Конечно, тут холодно. Я знал, что тут будет холодно. Я должен был знать, что тут будет холодно — а с какой стати тут не должно быть холодно в конце декабря? Как же может не быть холодно в конце декабря в Чикаго? Я прожил тут сто лет и знаю, что тут бывает холодно. Мне нравилось, что тут холодно, я обнимал этот холод, я был виртуозным знатоком холода. Когда озеро замерзало, мы с Питом бежали к нему, и я рассматривал ледышки, ледяные стены, волны, завихрившиеся, да так и застывшие. Я негодовал, когда неуклюжие или жестокие дети ломали эти сооружения, чтобы услышать звон и посмотреть, как они падают. Я брал с собой наушники, надевал их под шапку и, благоговейно внимая урокам «Экоу эндзэ Баннимен»[172], бросал камушки по ледяной глади озера, смотрел, прислушивался к звуку —
Но тогда почему, почему, блядь, почему я не взял пальто? Самое грустное, что у меня даже мысли такой не мелькнуло. Я его не забыл, нет. Я просто ни разу о нем не подумал.
Мне стало холодно, уже когда я выходил из самолета, а еще холоднее — когда я гулко шагал по маленькому вестибюлю от самолета до терминала. И от холода никуда не спрятаться. Я уже замерз. Мне уже не нужен холод, я не собираюсь кататься на санках, тем более что снега еще нет. Холод мог бы пригодиться лишь как нарочитая и примитивная метафора, образ-предвестие. Но тогда лучше бы шел дождь. А в Чикаго морозно и тускло, в Чикаго ночь, а у меня только пуловер, сшитый чуть ли не из целлофана.
Тоф в Лос-Анджелесе у Билла, а я в Чикаго. В аэропорту я возьму напрокат автомобиль и вернусь в свой родной город, там я увижу Сару Мулерн, в постели которой как-то раз закончился мой вечер через пару недель после того, как узнал, что мать скоро умрет, там я повидаю отцовских друзей, загляну в бар, куда (тайком) захаживал мой отец, может, зайду к нему на работу, в похоронное бюро, в свой старый дом (с привидениями в кармане), встречусь с онкологом, лечившим моих родителей, повидаю своих занятых друзей, погуляю по берегу, вспоминая, какие здесь бывают зимы, а еще попытаюсь узнать, можно ли отыскать их тела.
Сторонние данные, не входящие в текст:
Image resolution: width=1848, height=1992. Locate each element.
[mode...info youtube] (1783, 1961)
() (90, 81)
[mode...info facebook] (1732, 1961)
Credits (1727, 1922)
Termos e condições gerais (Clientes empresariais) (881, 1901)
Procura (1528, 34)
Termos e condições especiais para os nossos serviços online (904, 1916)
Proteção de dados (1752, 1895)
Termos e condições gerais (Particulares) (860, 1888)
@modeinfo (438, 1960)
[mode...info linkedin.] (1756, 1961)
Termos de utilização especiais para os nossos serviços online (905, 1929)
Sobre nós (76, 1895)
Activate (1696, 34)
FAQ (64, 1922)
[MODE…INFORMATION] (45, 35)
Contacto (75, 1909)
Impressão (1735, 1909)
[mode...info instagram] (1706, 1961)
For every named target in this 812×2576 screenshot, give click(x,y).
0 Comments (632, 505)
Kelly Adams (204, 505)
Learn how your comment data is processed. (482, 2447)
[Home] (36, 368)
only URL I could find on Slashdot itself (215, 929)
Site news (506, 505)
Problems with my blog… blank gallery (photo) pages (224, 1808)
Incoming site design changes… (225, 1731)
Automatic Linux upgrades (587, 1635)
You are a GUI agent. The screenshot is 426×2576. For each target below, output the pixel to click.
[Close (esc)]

Ну конечно, я понимаю, что не отыщу их тел — их, разумеется, в конце концов кремировали — но я так долго мечтал (я ведь урод и думаю, что из этого может получиться интересная история) подступиться к тому, чтобы их найти, на худой конец взглянуть на здание, в которое их принесли, в этот медицинский институт, и… знаете, чего я на самом деле хочу? Я хочу посмотреть в глаза тому врачу — или студентам, или медсестре, неважно, — который использовал тела моих родителей. У меня картинки — не настоящие картинки, конечно, — а картинки в воображении: вот они лежат в огромном, величиной с манеж, зале, где полы сияют, стоят столы из нержавеющей стали, полно всякого оборудования — машинок с длинными тонкими проводками для проникновения, просверливания и извлечения, — а студенты-медики сидят по пять человек за одним столом, и столы расставлены широко, не так чтоб уютно, а чересчур широко, как по сетке, которая вызывает ужас своей четкостью. Бог знает, для чего им пригодились два пораженных раком тела: то ли их использовали как пособие для демонстрации раковой опухоли, то ли изучили другие части, разобрали, как проржавленные автомобили, а колонизированные территории проигнорировали ради относительно неплохо сохранившихся ног, рук, пальцев… ах да, отец часто проделывал в Хэллоуин один фокус с рукой. У него была резиновая рука, совсем как настоящая, она лежала у него лет десять и всегда была наготове, а в Хэллоуин он втягивал свою руку в рукав, а туда, где должна быть настоящая рука, цеплял резиновую. И когда к нам приходили дети-колядовщики, он открывал мешок и сначала бросал туда конфеты, а потом руку. Это было потрясающе.